Jack supposed there was no point in pretending not to understand Richard’s meaning. Best to try to resolve this thing. He didn’t want to make an enemy of Richard. Or hurt him.

"That’s a very kind thing to say. But I’m afraid your God has not given me the same appetite as yours."

"He’s your God, as well," said Richard. "And . . . are you so sure? A fine figger of a man like yourself and no wife? I’ve yet to see you dallying with the ladies."
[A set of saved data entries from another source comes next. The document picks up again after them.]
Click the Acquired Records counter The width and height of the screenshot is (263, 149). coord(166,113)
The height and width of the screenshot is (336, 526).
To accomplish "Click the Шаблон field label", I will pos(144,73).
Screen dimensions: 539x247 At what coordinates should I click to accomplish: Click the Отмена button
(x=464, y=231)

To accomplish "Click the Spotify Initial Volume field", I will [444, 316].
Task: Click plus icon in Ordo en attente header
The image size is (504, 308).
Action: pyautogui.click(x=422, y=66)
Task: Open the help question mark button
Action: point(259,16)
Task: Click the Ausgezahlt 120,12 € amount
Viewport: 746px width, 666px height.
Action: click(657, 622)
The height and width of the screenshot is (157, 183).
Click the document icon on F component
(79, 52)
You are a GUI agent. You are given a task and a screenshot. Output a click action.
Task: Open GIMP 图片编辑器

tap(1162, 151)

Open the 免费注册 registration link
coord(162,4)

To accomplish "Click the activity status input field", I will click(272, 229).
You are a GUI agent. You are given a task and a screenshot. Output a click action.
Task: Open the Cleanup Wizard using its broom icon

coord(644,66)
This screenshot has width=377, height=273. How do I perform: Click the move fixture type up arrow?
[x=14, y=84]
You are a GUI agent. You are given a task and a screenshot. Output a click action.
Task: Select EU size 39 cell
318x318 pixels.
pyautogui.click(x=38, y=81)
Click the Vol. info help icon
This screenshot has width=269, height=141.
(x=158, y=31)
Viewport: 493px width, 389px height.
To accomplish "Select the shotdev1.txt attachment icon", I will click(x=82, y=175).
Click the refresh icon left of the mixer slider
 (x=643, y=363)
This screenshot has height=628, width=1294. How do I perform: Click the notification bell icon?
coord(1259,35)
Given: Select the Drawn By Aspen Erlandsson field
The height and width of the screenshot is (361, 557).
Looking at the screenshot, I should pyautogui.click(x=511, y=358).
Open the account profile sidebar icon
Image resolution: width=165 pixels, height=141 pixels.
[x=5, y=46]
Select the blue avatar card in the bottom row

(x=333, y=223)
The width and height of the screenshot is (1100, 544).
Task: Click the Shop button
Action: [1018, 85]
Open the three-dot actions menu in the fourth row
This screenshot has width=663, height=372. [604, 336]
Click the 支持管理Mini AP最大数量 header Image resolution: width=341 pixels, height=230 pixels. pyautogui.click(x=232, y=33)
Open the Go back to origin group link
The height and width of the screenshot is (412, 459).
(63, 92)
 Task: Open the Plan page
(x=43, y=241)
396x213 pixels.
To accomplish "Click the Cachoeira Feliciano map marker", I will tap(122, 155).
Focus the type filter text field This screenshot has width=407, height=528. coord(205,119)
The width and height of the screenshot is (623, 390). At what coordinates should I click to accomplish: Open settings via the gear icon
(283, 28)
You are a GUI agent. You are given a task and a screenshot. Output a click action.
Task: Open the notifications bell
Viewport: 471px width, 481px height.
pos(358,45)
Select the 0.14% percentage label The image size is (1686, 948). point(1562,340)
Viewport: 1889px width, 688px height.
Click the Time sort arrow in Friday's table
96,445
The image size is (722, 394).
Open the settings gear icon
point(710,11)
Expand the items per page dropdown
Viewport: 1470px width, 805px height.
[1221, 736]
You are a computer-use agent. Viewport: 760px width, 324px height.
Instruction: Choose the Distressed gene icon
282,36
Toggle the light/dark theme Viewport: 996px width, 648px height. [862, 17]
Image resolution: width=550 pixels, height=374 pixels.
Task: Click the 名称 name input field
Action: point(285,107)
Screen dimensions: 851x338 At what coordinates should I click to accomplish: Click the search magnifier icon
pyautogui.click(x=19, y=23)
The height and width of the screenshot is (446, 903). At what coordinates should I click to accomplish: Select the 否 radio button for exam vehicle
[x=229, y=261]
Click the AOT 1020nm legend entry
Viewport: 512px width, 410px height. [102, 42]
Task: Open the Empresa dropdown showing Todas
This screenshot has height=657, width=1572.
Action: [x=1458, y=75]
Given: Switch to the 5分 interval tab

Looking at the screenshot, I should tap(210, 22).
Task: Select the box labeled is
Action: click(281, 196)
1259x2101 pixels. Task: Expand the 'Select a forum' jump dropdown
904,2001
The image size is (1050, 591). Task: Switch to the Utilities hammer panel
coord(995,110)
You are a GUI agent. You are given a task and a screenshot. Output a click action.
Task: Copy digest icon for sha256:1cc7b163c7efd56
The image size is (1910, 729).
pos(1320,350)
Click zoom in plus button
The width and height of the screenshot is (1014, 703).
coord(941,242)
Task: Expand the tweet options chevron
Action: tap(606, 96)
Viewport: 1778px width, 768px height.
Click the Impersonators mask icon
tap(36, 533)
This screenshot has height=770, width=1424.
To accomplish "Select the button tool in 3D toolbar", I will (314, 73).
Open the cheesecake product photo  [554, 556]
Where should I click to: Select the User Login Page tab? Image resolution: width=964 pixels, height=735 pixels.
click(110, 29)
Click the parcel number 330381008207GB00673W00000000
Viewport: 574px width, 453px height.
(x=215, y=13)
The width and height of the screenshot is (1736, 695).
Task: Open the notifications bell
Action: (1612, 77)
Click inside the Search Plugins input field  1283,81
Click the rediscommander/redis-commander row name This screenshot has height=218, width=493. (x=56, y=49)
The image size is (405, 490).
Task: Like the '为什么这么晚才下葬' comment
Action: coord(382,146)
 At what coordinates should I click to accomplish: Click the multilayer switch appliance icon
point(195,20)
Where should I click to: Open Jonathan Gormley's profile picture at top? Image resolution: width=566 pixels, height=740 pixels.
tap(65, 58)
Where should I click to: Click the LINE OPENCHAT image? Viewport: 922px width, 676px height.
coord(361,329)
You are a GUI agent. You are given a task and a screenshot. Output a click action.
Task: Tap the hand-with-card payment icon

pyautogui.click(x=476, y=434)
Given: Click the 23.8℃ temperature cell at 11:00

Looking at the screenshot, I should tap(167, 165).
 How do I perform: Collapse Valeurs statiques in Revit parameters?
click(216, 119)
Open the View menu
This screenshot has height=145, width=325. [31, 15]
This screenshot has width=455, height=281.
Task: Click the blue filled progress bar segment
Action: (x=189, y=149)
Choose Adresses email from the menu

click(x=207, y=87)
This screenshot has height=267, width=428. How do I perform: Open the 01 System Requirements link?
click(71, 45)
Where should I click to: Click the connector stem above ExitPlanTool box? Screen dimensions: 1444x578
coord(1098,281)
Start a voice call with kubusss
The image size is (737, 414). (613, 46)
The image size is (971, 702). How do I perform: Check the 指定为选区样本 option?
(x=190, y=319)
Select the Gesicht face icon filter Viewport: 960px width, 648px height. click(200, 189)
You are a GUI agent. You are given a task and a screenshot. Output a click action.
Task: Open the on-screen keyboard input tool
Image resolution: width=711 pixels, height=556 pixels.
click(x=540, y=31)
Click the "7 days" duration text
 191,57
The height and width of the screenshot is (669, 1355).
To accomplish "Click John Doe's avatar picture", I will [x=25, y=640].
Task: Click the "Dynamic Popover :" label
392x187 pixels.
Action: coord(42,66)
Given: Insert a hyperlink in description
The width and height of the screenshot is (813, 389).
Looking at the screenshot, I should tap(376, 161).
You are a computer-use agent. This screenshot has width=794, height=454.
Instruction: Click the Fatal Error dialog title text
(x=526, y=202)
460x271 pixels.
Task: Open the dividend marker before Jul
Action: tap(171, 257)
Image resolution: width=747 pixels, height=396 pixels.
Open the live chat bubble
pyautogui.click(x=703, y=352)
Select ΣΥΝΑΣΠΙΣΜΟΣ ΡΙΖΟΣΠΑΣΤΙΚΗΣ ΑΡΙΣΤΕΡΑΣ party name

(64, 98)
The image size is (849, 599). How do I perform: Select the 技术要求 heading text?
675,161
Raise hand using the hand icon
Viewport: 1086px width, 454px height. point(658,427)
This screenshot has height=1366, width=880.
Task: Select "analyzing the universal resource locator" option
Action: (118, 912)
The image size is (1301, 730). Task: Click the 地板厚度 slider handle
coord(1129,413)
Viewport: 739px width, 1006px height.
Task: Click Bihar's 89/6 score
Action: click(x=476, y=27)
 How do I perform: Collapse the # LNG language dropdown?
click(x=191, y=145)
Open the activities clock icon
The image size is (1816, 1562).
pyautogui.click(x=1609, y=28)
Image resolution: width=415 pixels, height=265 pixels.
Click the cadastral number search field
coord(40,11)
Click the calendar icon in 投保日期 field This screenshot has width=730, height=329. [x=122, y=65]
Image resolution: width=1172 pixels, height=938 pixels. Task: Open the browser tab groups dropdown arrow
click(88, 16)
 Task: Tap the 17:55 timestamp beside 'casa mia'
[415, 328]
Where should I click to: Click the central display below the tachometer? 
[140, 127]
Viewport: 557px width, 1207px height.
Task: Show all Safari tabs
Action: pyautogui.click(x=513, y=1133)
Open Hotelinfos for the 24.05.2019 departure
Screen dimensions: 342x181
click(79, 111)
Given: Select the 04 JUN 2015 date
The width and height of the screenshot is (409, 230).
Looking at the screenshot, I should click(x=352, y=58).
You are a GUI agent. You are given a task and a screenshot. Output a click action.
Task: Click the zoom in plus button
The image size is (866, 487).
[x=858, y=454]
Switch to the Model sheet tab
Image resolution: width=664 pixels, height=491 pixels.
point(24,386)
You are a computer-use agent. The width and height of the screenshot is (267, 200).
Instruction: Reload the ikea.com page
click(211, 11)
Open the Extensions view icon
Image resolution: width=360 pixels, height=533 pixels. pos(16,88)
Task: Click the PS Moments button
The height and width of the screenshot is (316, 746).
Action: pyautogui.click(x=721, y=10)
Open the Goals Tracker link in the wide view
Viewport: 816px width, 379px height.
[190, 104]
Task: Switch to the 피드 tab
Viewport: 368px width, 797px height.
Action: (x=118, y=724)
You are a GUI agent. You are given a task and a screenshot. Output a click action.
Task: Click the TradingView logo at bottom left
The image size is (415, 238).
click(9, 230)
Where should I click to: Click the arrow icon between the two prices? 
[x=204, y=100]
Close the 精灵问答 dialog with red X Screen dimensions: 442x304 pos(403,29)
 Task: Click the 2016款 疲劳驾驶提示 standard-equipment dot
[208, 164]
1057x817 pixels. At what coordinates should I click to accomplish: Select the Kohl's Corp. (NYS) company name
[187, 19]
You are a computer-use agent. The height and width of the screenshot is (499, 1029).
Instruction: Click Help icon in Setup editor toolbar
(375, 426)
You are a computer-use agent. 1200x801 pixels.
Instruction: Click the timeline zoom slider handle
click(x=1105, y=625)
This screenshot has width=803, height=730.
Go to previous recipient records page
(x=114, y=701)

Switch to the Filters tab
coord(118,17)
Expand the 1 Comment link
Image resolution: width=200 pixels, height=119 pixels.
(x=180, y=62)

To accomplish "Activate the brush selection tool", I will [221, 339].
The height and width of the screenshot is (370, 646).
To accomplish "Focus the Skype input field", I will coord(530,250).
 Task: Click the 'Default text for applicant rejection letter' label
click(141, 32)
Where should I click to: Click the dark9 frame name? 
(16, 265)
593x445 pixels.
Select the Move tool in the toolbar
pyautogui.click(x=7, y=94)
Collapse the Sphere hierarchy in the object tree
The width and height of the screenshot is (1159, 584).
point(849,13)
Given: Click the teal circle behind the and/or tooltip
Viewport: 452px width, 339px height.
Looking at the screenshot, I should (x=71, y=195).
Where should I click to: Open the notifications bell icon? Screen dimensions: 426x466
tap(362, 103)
Jack couldn’t think of any way to explain that the woman he loved was the woman everyone supposed to be his sister. That was just the sort of thing Richard’s God was sure to frown on, no matter how liberal He was in the matter of animal spirits. "We’re not all of us like Harding, leaping on every female that breathes."

"But have you never tried the other?" Richard coaxed, leaning slightly forward, but not reaching out to touch him. "You’re a man of much finer sensibilities than Harding. You might find it to your taste. Many do."

Jack was beginning to feel like a virgin in a melodrama. But he mustn’t lose patience and he mustn’t laugh; he knew what a grave risk Richard was taking. He must be damned lonely. And Jack could sympathize with that.

"Let me try to explain," Jack began again. "Suppose I was endowed with all the qualities you admire . . . "

"But you are, Jack! Such fine, dark eyes, such strong limbs..."

" . . . whatever they may be," Jack hurried on. "Suppose I was the very paragon of all your heart’s desires. Except that I was female."

Richard’s face fell. "Then you would not possess all the qualities I admire."

"The point is, you might still be fond of me, but you could only express that fondness in limited ways. According to nature."

"People are always bringing nature into it," Richard muttered, slouching back a little, no longer eager. "I promise you, my feelings are perfectly natural to me."

"Of course they are," Jack agreed. "As mine are to me.”

Richard could not bear to look at Jack’s frank, reasonable expression while all his own hopes were dashed. And yet, he knew he ought to be grateful. There had been no bitter words. Jack had not run out to shout for the watch, nor had he struck him a blow, all of which had happened to Richard before, with other men. Devil the man for his unaffected candor. What a bedmate he might have been.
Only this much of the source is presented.